Introduction
A target machine is a byte-addressable machine with 4 bytes for a word. The target machine has a general-purpose register R0, R1….Rn-1.
The target machine also has three address instructions: op, source, and destination, where op is used as an op-code, and source and destination are used as a data field.
The target machine has the following op-code:
ADD(it adds source to destination)
SUB(it subtracts source from destination)
MOV(it moves source to destination)
A target machine is related to the last phase of the compiler, i.e., the code generator. A code generator is a machine-dependent phase of the compiler because whatever the input is given to the code generator, the code generator converts the input into the final target code.

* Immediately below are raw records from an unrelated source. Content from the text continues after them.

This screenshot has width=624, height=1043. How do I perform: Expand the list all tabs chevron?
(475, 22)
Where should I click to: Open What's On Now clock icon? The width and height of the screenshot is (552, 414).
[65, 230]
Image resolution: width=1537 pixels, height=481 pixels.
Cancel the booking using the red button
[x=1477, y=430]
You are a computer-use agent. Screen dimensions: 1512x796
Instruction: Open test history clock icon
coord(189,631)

Also see, Phases of Compiler and,Lexical Analysis in Compiler Design
Instructions
Instructions available in the target machine are as follows:
- Store operation: ST r, x; this instruction stores the value in location x to register r.

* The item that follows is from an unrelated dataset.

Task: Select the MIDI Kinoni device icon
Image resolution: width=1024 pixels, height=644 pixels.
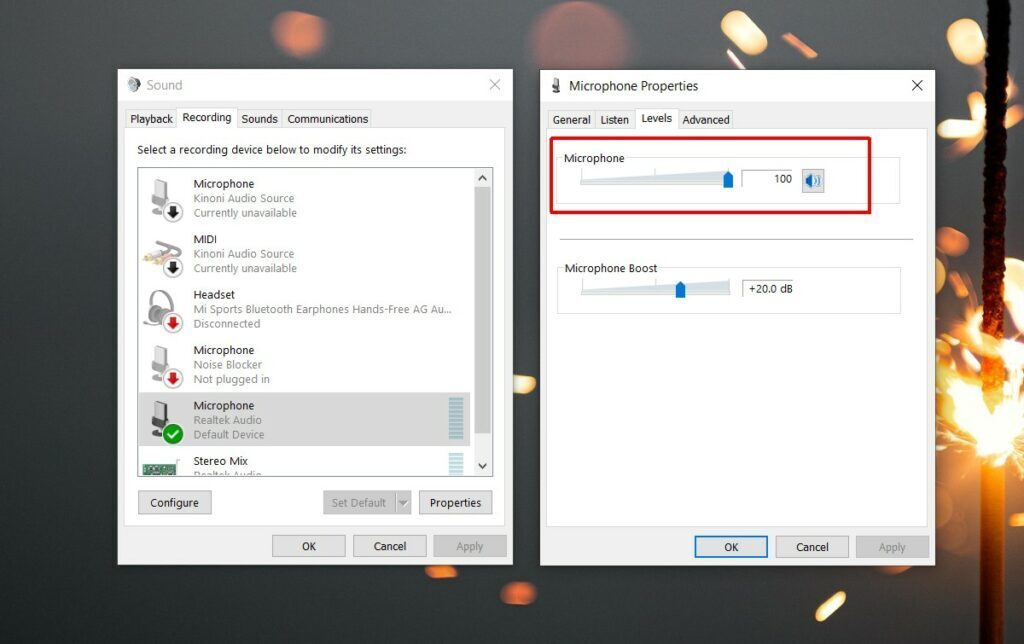Action: pos(162,253)
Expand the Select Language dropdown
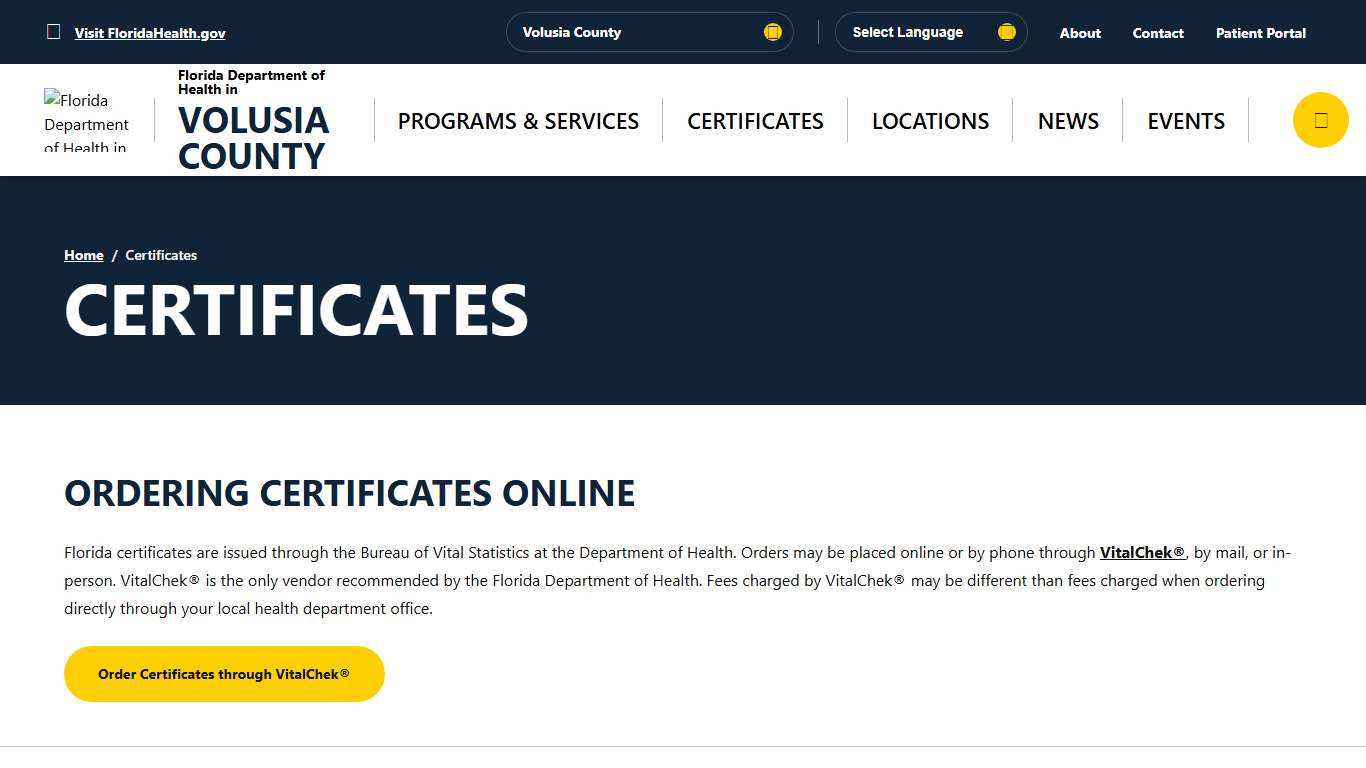 [930, 31]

- Load operation: LD dst, addr this instruction loads addr location value into location dst. It means dst=addr. This instruction will load the value of location x to location r.
- Conditional jump: The standard form of this operation is Bond,r, L. Where r is registered, L is a label, and cond stands for any of the general tests on the value in register r.
- Unconditional jump: BR L; this operation jumps from branch BR to level L.
- Computation operations: OP dst, src1, src2 OP like operator ADD, SUB.
Addressing Modes
- Variable name: X i.e LD r1,X
- Indexed address: a(r) like LD R!,a(R2) this instruction means R1= contents(a+contents(R2))
- Integer indexed by a register: LD R1, 100(R2)
- Indirect addressing mode: *r and *100(r)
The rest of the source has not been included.